- City: Coventry, England
- League: WNIHL 2 (South)
- Division: Division One (South)
- Founded: 2004
- Home arena: SkyDome Arena, Coventry Capacity: 2800 Ice size: 58m x 28x
- Colours: Purple, black, white and orange
- Head coach: Steve Lynas
- Captain: Jennifer Adams
- Website: https://www.facebook.com/CoventryPhoenixHockey/

= Coventry Phoenix =

Ice hockey team in Coventry, England

Coventry Phoenix are Coventry's female ice hockey team. The team was established in 2003, and currently competes in Division One (South) of the British Women's Leagues. They play out of the SkyDome Arena, in the centre of Coventry, the same venue as the Coventry Blaze men's professional ice hockey teams.

==History==

The Phoenix had their best season ever in 2013/14 finishing runners up to Whitley Bay.

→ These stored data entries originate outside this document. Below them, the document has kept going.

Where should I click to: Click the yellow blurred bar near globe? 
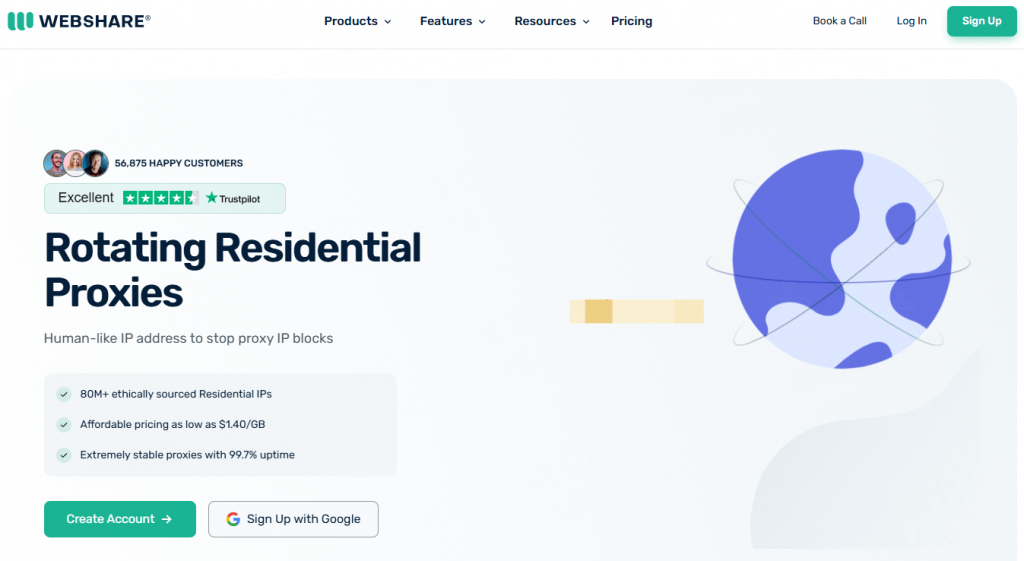tap(636, 311)
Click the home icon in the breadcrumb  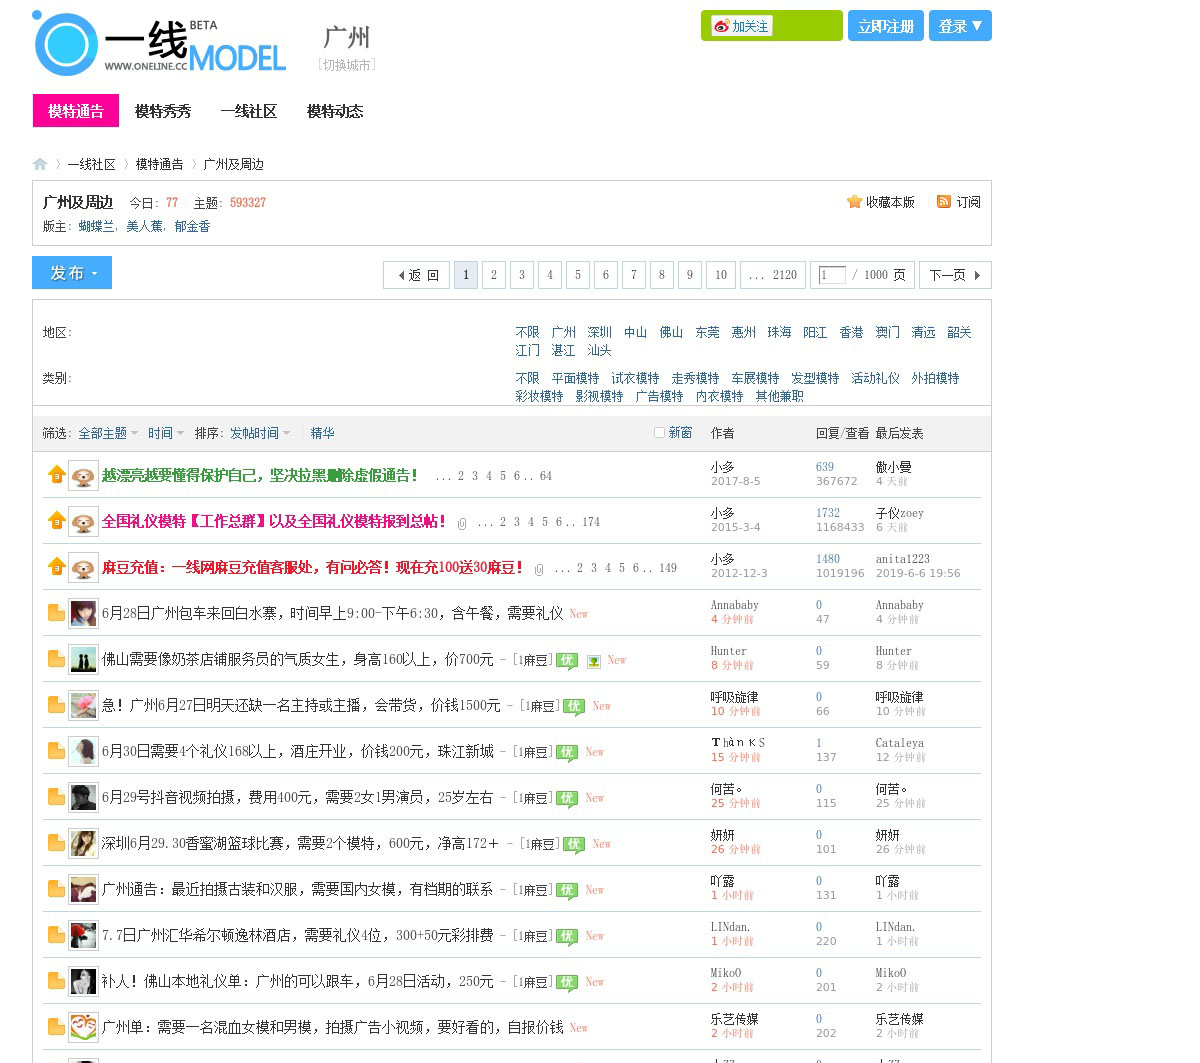point(40,164)
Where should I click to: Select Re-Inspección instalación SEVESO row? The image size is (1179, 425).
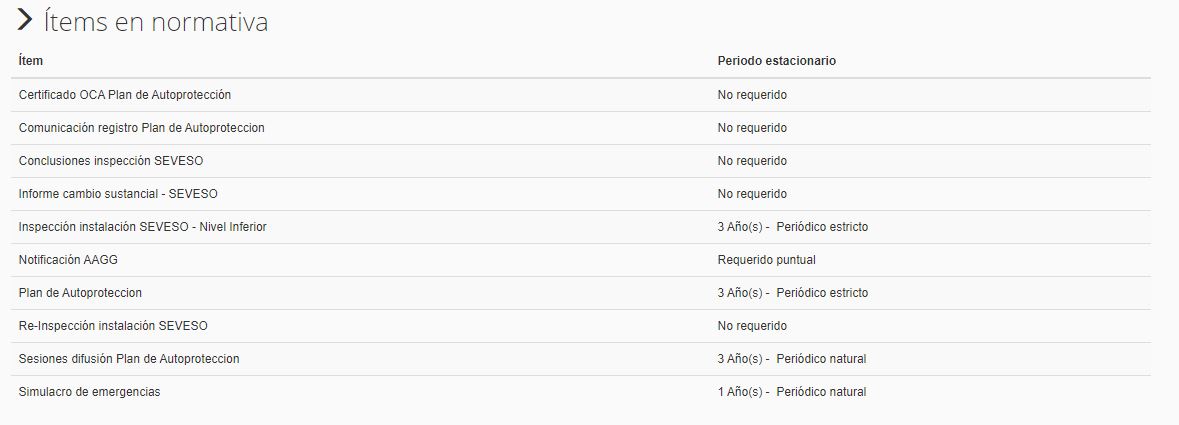tap(113, 326)
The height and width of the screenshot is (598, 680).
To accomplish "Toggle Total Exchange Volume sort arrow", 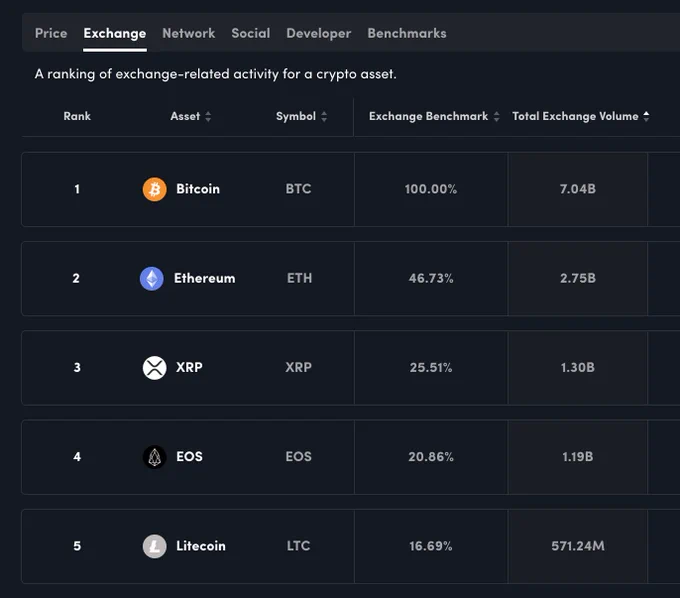I will (646, 116).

They made their first appearance at the women's playoffs in Sheffield losing 1–0 to the eventual winner, Swindon Top Cats, in the Semi Final. They then beat Cardiff to finish on 3rd place overall.

The Club ran a series of free "Learn to Play" sessions, providing loanable kits, in the summer of 2014, and again in partnership with Willies in 2025.